Saturday, April 27, 2013
PYRAMID BUILDERS WERE PAMPERED
WITH LOTS OF MEAT, GOOD HEALTH CARE
WITH LOTS OF MEAT, GOOD HEALTH CARE
THE thousands of men who built the Giza Pyramids were pampered with a high-protein diet plentiful in meat, and received good health care, according to findings from an ancient "catering" site adjacent to the Egyptian monuments.
Debunking the legend that the pyramid builders were slaves, the evidence shows that they were well fed and cared for ... and better off than the majority of rural villagers in Ancient Egypt.

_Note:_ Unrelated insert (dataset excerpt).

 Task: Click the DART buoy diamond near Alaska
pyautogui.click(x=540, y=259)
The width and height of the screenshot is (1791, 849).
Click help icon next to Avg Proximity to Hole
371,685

To feed the army of workers, a massive catering operation served up thousands of kilos of meat to feed the builders, say archaeologists who found the ancient remains at a site believed to have been a village used to house workers just south of the Sphinx.
According to a report in , it is thought the workers, who occupied the site for around 35 years, were building the pyramid of pharaoh Menkaure, the third and last pyramid on the Giza plateau.
The site, which has been studied for several decades, is also known by its Arabic name, Heit el-Ghurab, and is sometimes called "the Lost City of the Pyramid Builders."
So far, researchers have discovered a nearby cemetery with bodies of pyramid builders, a corral with possible slaughter areas on the southern edge of the workers' town and piles of animal bones.
Based on animal bone findings, nutritional data, and other discoveries at this workers' town site, the archaeologists estimate that an average of more than 4,000lbs of cattle, sheep and goat meat were slaughtered every day to feed the pyramid builders.
This meat-rich diet, along with the apparent availability of medical care, shown by skeletons found with healed bones, show the workers enjoyed relatively good conditions.
Richard Redding, chief research officer at Ancient Egypt Research Associates, a group that has been excavating and studying the workers' town site for about 25 years, told LiveScience the builders were looked after.
"People were taken care of, and they were well fed when they were down there working, so there would have been an attractiveness to that," he said.
"They probably got a much better diet than they got in their village," he said.